====== Data in this exercise

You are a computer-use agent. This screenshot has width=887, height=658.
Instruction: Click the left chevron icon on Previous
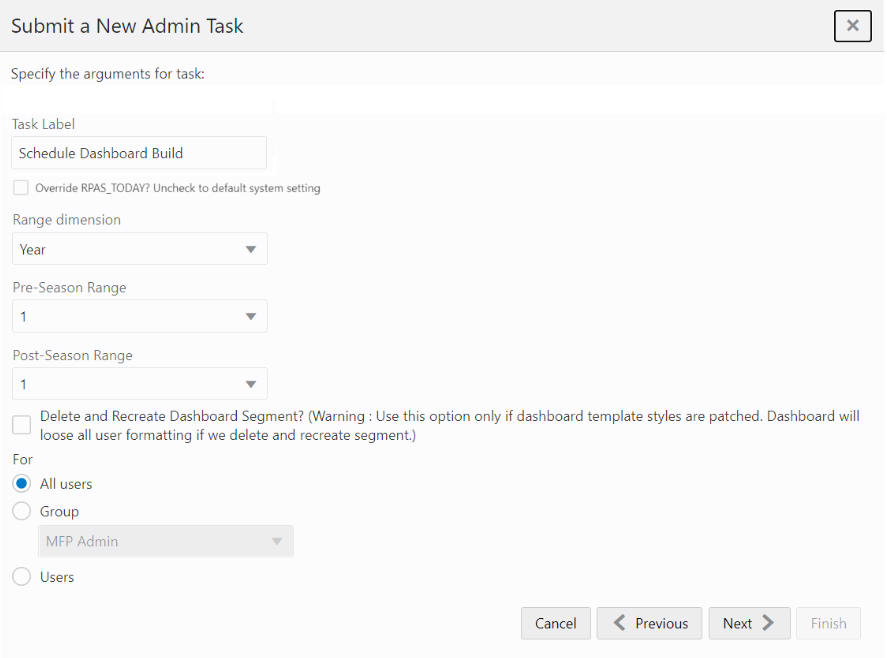coord(618,623)
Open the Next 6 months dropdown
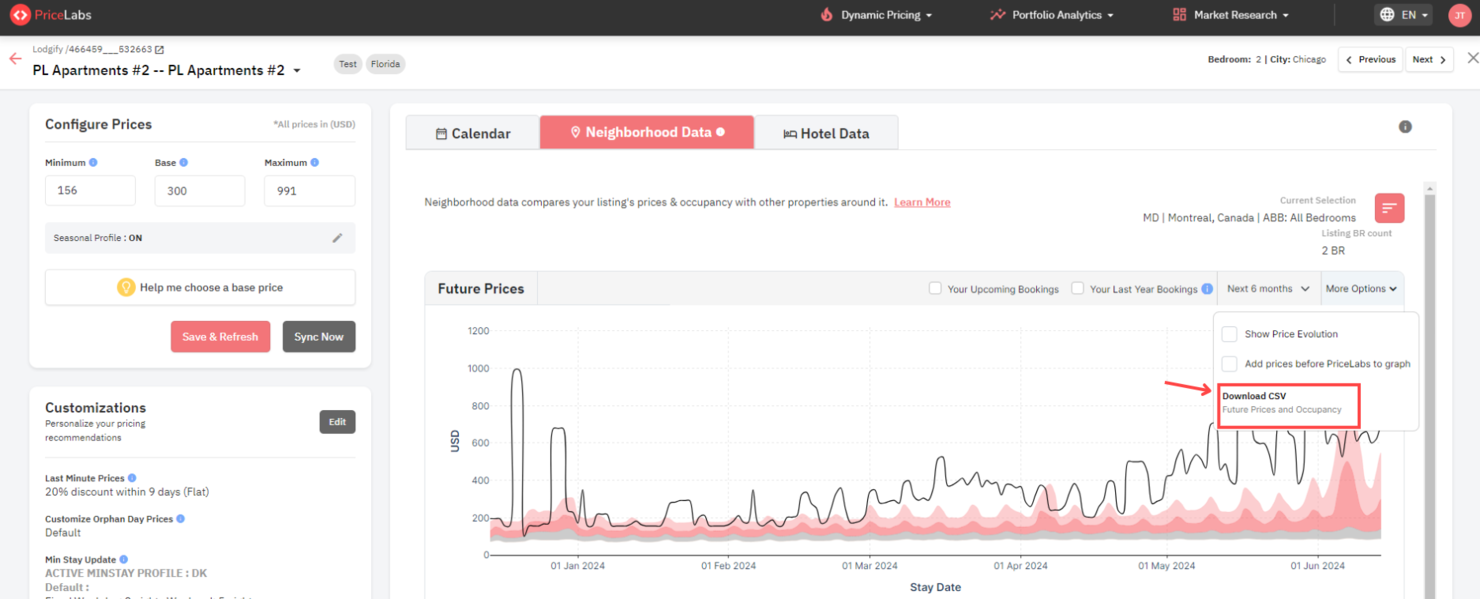The width and height of the screenshot is (1480, 599). (x=1268, y=288)
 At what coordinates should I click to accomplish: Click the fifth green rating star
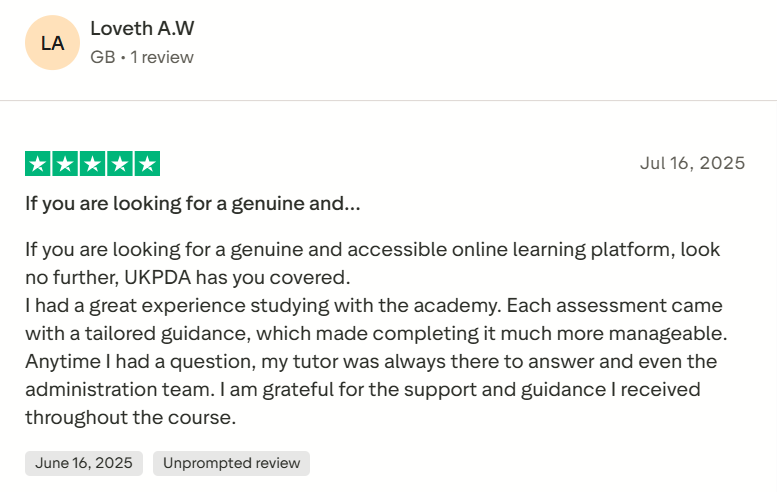147,164
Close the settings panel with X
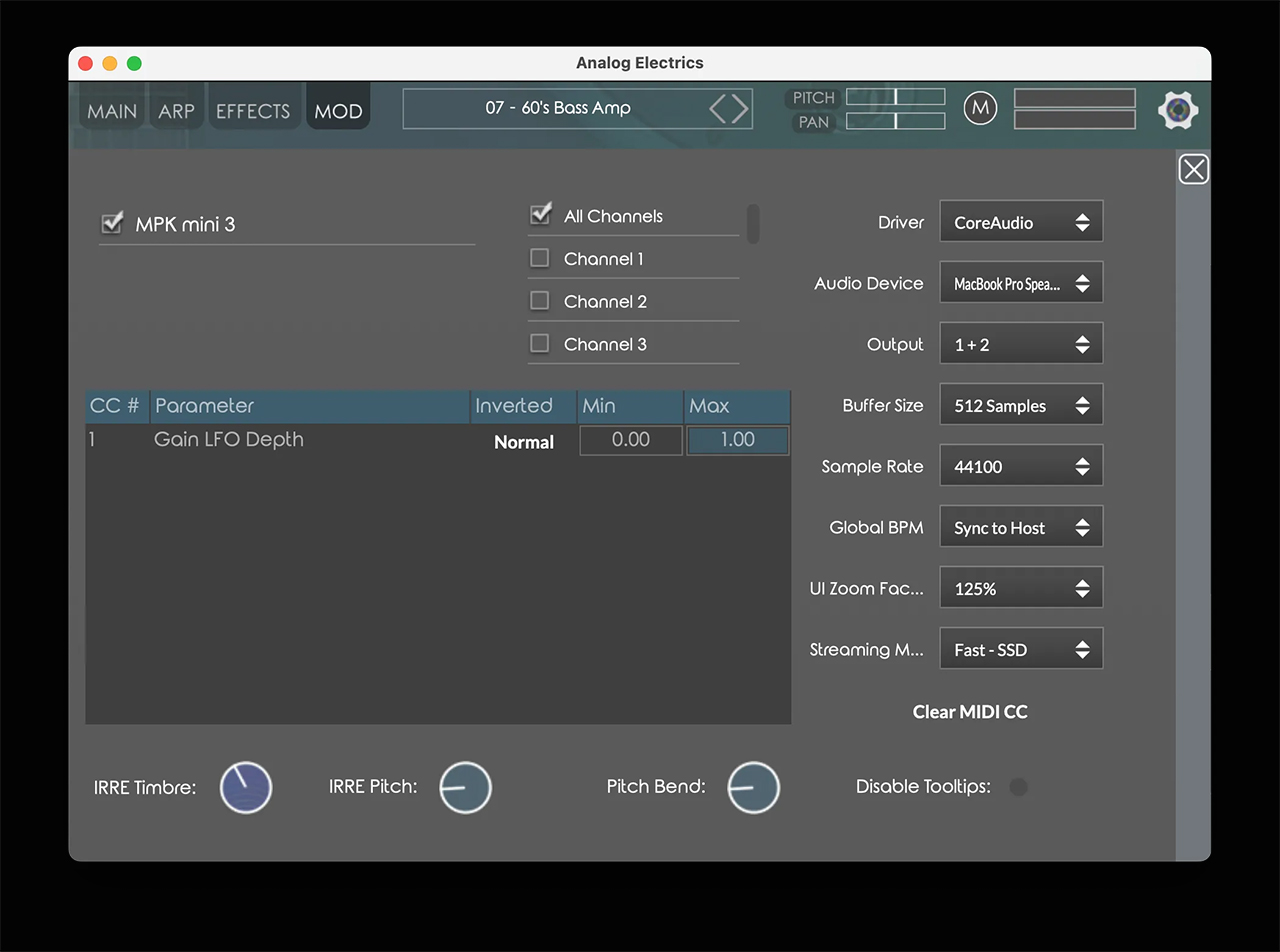This screenshot has width=1280, height=952. 1193,169
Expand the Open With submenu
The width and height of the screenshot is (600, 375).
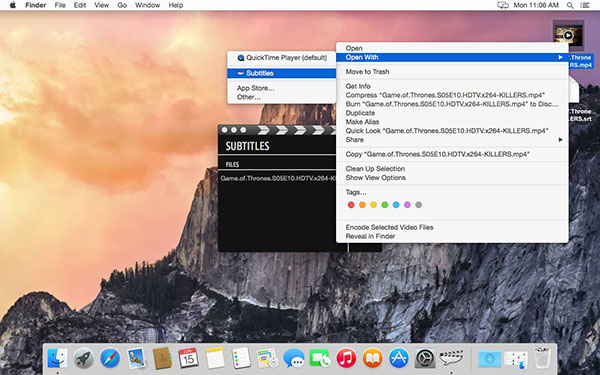[x=452, y=57]
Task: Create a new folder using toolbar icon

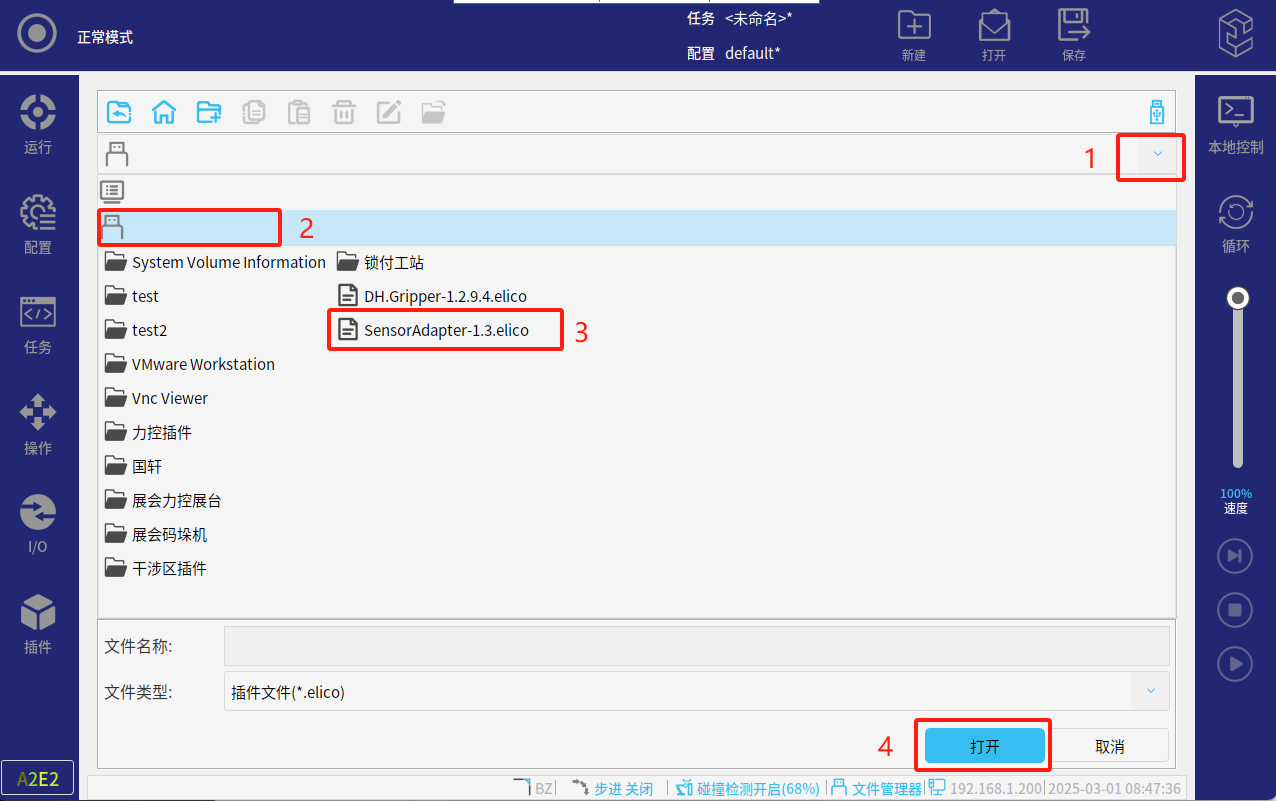Action: click(x=209, y=112)
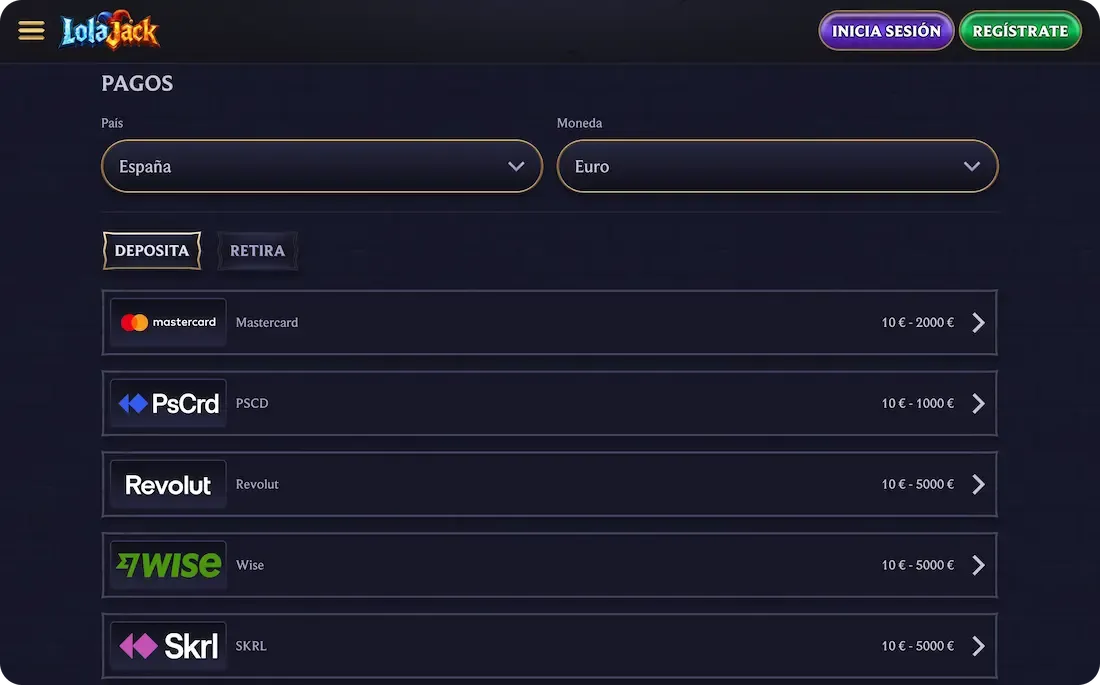Screen dimensions: 1100x685
Task: Click the Skrl payment icon
Action: pos(167,645)
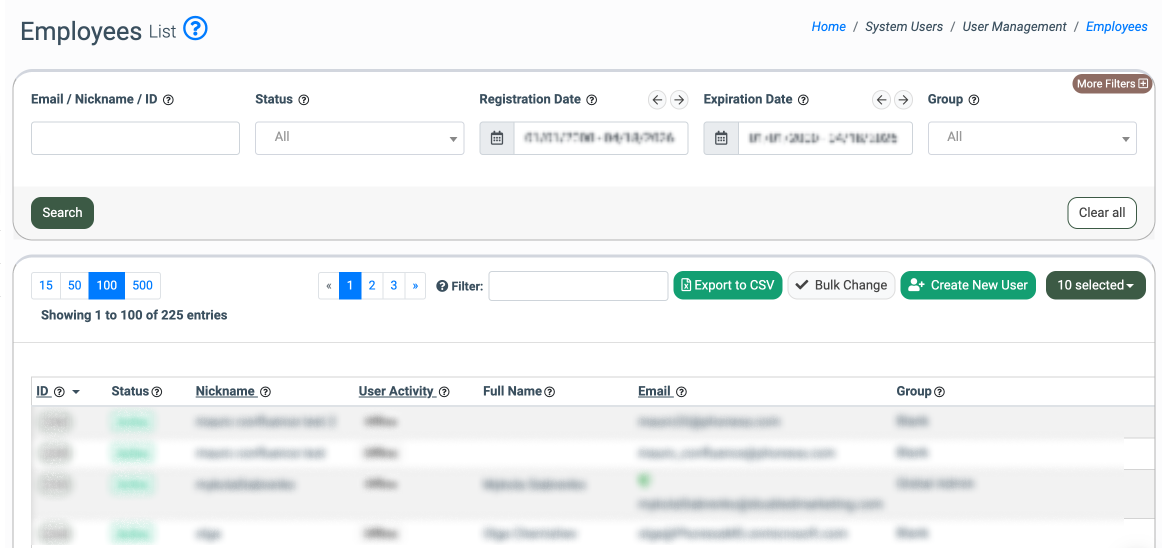Go to page 2 of results
The width and height of the screenshot is (1162, 548).
click(372, 285)
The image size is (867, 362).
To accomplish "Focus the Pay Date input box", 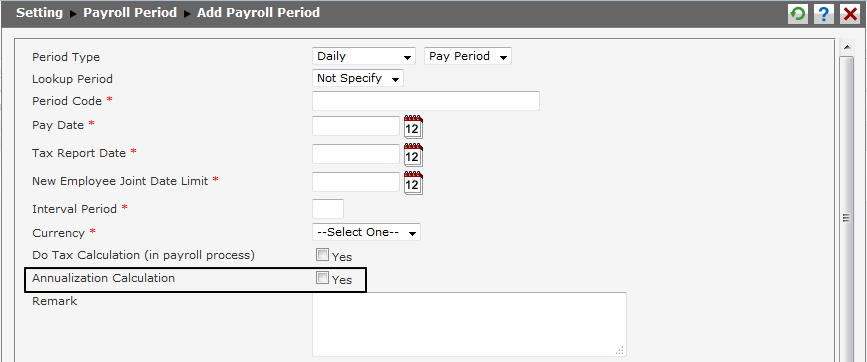I will tap(356, 126).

============

## Aim of the exercise:
In the material above, one part opens with the line containing "Open the Next 6 months dropdown" and closes with the line containing "The image size is (867, 362).". Write out that part exactly and skip its pictures.

## Response to the exercise:
Open the Next 6 months dropdown
The width and height of the screenshot is (1480, 599). (x=1268, y=288)
 At what coordinates should I click to accomplish: Click the fifth green rating star
147,164
Close the settings panel with X
This screenshot has width=1280, height=952. 1193,169
Expand the Open With submenu
The width and height of the screenshot is (600, 375).
[x=452, y=57]
Task: Create a new folder using toolbar icon

Action: click(x=209, y=112)
Screen dimensions: 1100x685
Task: Click the Skrl payment icon
Action: pos(167,645)
Go to page 2 of results
The width and height of the screenshot is (1162, 548).
click(372, 285)
The image size is (867, 362).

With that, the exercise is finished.